Default-off control (no env): S_PP 966.98 == base (within noise) -> the patch is
inert by default.

## 3. Why it loses (the scope premise was wrong for GB10)

The scope assumed FP4-MMQ is register-bound to ~3% of FP4 peak at large M, so a
vendor large-M kernel would win. **Measured, FP4-MMQ at M=512..2048 beats
dequant->bf16 cuBLAS by 29-49%.** Two compounding reasons:

1. **bf16 tensor-core peak is ~half FP4 peak on GB10.** Even a perfect bf16 GEMM
   caps at ~half the throughput the FP4-MMA path can reach.
2. **The dequant tax is an un-amortized memory pass.** Per prefill step the new
   path reads FP4 weights (~0.5 B/elt), writes bf16 (2 B/elt), then the GEMM
   reads bf16 (2 B/elt) = ~8x the weight byte traffic of the FP4-MMQ read
   (~0.5 B/elt). The dequant write is M-independent, so it only amortizes as M
   grows: the gap shrinks 49% -> 42% -> 29% from M=512 -> 2048 but never crosses
   even at M=2048 (above the default n_ubatch).

This is also consistent with the README decode finding that the dense path was
already ~96-97% of vLLM - the dense GEMM was never the bottleneck the way the
prefill ground-truth (measured on the MoE decision model) implied.

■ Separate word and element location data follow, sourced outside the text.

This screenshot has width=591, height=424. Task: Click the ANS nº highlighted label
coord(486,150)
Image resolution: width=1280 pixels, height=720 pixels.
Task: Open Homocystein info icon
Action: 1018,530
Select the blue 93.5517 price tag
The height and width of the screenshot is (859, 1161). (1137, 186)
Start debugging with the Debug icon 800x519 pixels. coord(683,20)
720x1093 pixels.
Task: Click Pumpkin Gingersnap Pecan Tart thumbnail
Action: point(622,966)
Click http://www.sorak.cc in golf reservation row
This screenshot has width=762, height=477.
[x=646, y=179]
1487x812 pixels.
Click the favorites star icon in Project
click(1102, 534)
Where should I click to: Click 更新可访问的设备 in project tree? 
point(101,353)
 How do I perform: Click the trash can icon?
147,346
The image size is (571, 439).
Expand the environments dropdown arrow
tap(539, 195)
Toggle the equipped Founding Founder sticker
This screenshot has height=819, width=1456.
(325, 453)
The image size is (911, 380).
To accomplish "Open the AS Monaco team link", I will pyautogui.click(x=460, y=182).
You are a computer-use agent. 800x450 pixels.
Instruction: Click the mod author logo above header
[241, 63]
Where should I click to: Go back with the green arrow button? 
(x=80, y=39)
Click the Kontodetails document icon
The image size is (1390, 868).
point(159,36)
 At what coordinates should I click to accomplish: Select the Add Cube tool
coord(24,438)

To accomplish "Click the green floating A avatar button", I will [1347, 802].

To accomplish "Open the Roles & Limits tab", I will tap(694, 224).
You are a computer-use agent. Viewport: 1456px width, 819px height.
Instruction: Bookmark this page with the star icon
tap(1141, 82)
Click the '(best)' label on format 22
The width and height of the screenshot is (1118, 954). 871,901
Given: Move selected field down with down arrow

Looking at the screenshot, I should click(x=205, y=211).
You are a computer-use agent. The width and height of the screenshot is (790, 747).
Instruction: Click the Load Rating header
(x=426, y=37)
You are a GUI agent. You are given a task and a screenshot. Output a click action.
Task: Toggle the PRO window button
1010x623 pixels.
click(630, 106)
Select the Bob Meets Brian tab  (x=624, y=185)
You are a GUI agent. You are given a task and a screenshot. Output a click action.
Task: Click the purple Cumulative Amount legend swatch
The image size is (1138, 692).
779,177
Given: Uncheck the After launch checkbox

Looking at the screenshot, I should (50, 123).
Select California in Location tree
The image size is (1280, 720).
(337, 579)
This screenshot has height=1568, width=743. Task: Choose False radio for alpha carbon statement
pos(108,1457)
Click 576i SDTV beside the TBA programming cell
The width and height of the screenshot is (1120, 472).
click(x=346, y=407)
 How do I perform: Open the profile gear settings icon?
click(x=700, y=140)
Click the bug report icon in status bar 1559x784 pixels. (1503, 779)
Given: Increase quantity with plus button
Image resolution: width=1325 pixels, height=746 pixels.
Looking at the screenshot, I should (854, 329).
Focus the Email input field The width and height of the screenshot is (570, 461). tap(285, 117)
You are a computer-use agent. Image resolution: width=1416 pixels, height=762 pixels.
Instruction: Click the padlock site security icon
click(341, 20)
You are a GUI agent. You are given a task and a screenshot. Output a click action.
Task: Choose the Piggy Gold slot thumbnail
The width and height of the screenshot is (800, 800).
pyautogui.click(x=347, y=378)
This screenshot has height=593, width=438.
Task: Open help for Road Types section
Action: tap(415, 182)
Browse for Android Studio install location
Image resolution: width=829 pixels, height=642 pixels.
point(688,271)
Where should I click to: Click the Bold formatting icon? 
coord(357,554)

## 4. Status of the phases

- **Phase 1 (dense): REJECTED on GB10**, landed default-off as a validated,
  env-gated scaffold (mechanism + bit-exact gate reusable by option (b) and by
  non-GB10 hardware where bf16 may fare differently).
- **Phase 2 (MoE grouped large-M): NOT implemented.** It inherits the same
  bf16-peak < FP4-peak ceiling plus a per-expert dequant, so a grouped
  bf16-cuBLAS would regress for the same reason; the MoE id-path also has the
  graph-safety catch (a false `should_use_mmq` falls to the host-sync sorted
  loop, not CUDA-graph-safe). Not worth the multi-day grouped-cuBLAS + graph
  work on a path the dense A/B already shows loses.
- **The only route to a real prefill GEMM win is option (b)** - a native
  Blackwell FP4-MMA large-M kernel (multi-week), to greenlight only if the
  prefill regime is funded. The committed scaffold gives option (b) its
  M-threshold routing and its bit-exact gate for free.